What It Is and Where It Fits
The Siemens 3RU2116-1BB0-ZX95 is a SIRIUS thermal overload relay in size S00, designed for direct contactor mounting — it snaps onto the matching SIRIUS contactor without extra wiring brackets, saving panel space. It protects motors against overload and phase-loss conditions using a bimetallic thermal element. The Trip Class 10 rating means it will trip within 10 seconds at 7.2× the set current, which is the standard for standard-start induction motors driving pumps, fans, and conveyors — fast enough to prevent winding damage but slow enough to ride through normal starting inrush.

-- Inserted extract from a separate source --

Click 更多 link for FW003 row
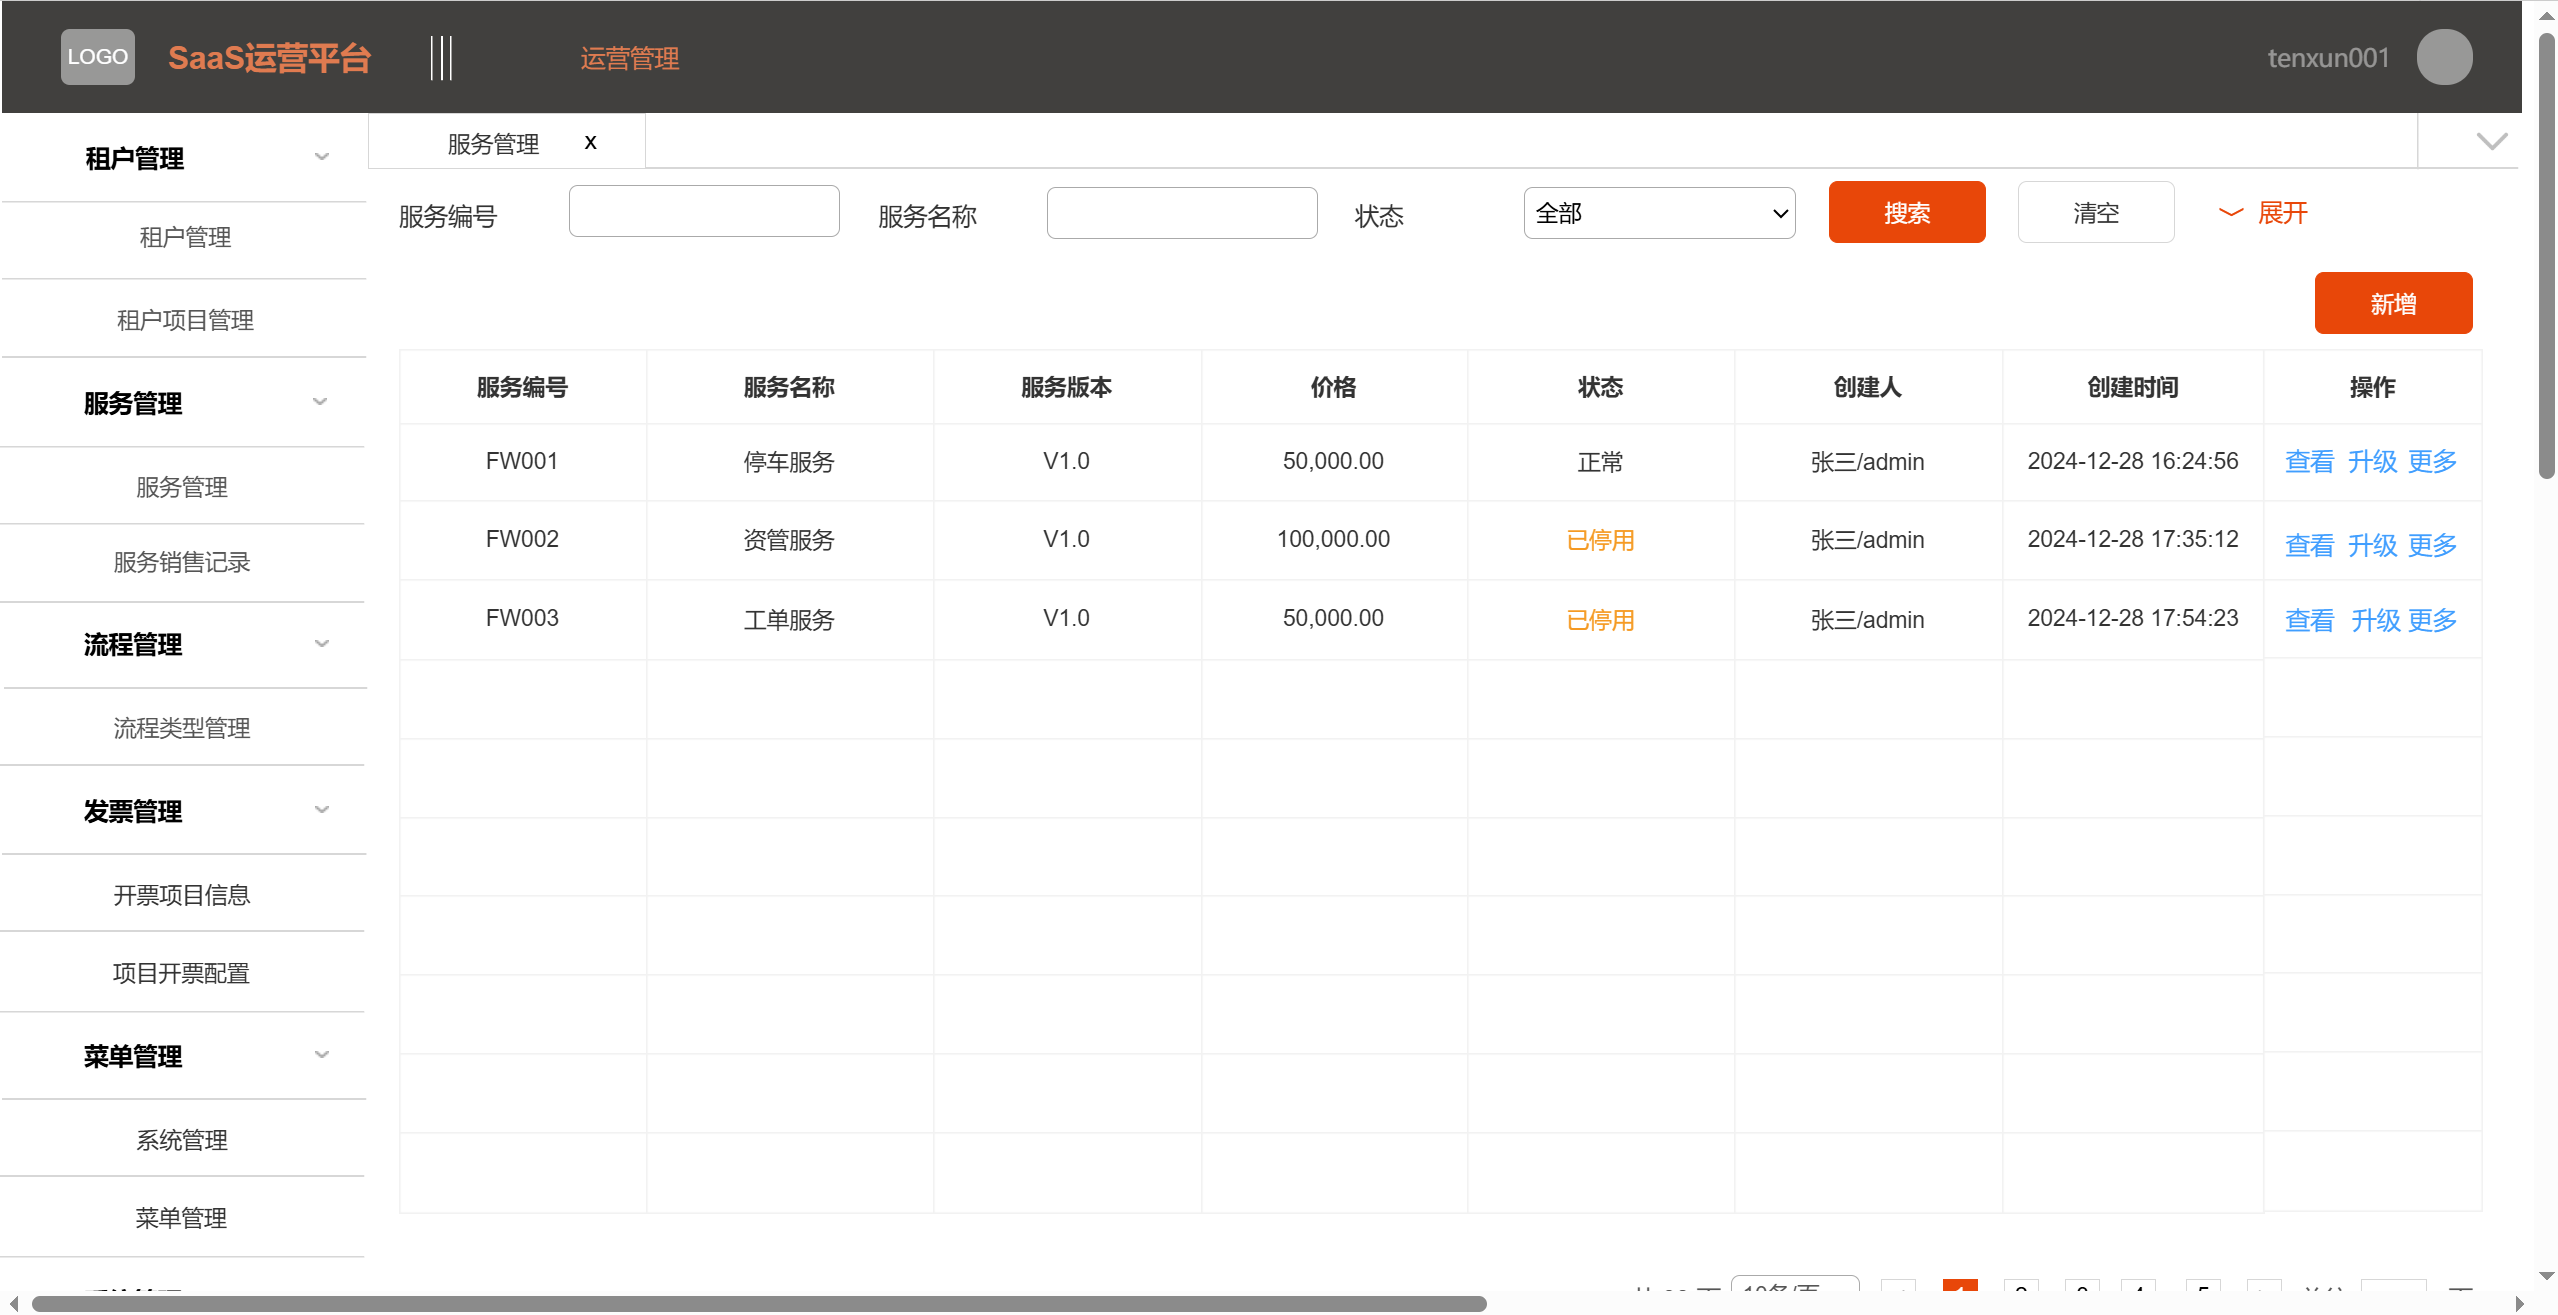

Key Ratings and What They Mean for Fit
The relay is rated for main circuit voltages up to 690 V, covering 400 V, 480 V, 500 V, and 690 V line supplies. At 400 V it is rated for 0.75 kW motor load; at 500 V also 0.75 kW; at 690 V it steps to 1.1 kW. These power ratings assume a standard three-phase induction motor — the relay's thermal element is sized to the motor's full-load current, not the kW directly, so the actual setting range on the dial must match the motor nameplate FLA. The auxiliary contacts are rated for switching: 2 A at 24 V, 3 A at 120 V, 2 A at 230 V, and 1 A at 400 V — these are the signal contacts that feed the 'tripped' indication back to the PLC or annunciator. The note 'for message Tripped' on the listing confirms the auxiliary switch is integrated and wired for that purpose.
Mounting and Integration
Fastening method is contactor mounting — no DIN rail adapter needed if paired with a SIRIUS S00 contactor (e.g., 3RT2 series). The relay measures 45 mm wide, 76 mm high, and 70 mm deep, fitting neatly into a standard motor starter assembly. Mounting position is any, which simplifies panel layout. Main circuit connections are screw-type terminals accepting 2×(0.5…1.5 mm²) or 2×(0.75…2.5 mm²) solid or stranded wire. The auxiliary switch is integrated, so no separate block is required for the trip signal. Temperature compensation is active from -40 to +60 °C, meaning the trip curve stays accurate across that ambient range — important for outdoor or unheated enclosures.